Ночи, если не было тумана, стояли черные, непроглядные; пароход двигался с большой осторожностью. Скорость приходилось держать не более четверти крейсерской, а то и меньше. При этом в рулевой рубке не разрешалось курить, и все окна и иллюминаторы внизу были плотно завешены, чтобы от корабля не было отблесков на воде и рулевой мог видеть реку.
В такие ночи берега казались угольно-черными и пустынными. Они проплывали мимо, как безмолвные, неподвижные трупы.

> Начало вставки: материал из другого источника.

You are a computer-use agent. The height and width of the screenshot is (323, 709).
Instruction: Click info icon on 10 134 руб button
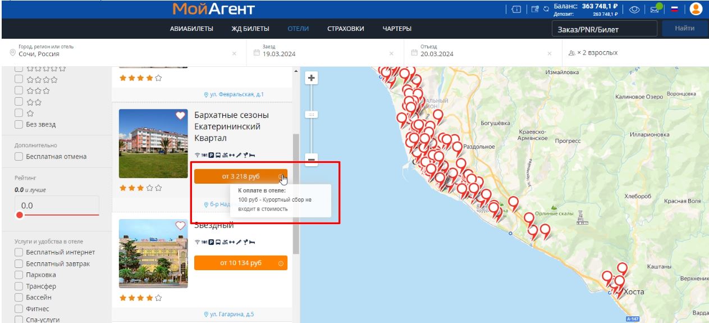(281, 263)
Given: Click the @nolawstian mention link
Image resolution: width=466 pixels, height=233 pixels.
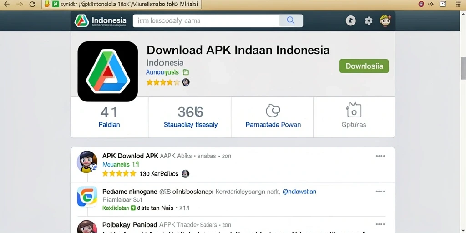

Иногда берега отклонялись то в одну сторону, то в другую, и невозможно было сказать, где кончается глубокая вода и начинается берег. Река текла черная, будто смертный грех. Ни луна, ни звезды не отражались в ее смоляных водах.

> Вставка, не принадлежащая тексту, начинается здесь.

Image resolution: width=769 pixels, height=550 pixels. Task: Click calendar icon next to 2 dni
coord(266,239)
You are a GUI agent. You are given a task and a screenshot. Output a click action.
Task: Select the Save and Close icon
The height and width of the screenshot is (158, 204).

Но Олбрайт и Фрамм, при всей их непохожести, были первоклассными лоцманами и продолжали вести «Грезы Февра», даже когда передвижение казалось невозможным. В моменты, когда пароход застывал неподвижно у какого-нибудь причала, на реке не наблюдалось никакого движения, если не считать плотов и бревен, а также отдельных плоскодонок и мелких пароходиков, которые почти не имели осадки.
Джошуа Йорк каждую ночь проводил на капитанском мостике и отстаивал свою вахту как примерный юнга.
– Я сразу сказал ему, что ночи, подобные этим, не годятся для учебы, – сказал как-то Фрамм Маршу за обедом. – Я же не могу показывать ему приметы, которые сам толком не вижу, правда? Но, должен признаться, этот человек ночью видит как филин. Встречаться с такими мне еще не доводилось. Бывают времена, когда мне кажется, что он видит сквозь воду, и для него не важно, темно или нет. Я держу его подле себя и называю приметы; в девяти случаях из десяти он замечает их раньше меня. Прошлой ночью на половине вахты я решил, что пристану к берегу, и дело с концом. Я бы так и сделал, если бы не Джошуа.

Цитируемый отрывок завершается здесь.